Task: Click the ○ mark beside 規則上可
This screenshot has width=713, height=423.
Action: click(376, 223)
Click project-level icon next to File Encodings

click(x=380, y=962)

INSTRUCTIONS FOR THE TASK =
Set down each entry exactly, leaving none out.

YOUR SOLUTION =
Task: Click the ○ mark beside 規則上可
This screenshot has width=713, height=423.
Action: click(376, 223)
Click project-level icon next to File Encodings

click(x=380, y=962)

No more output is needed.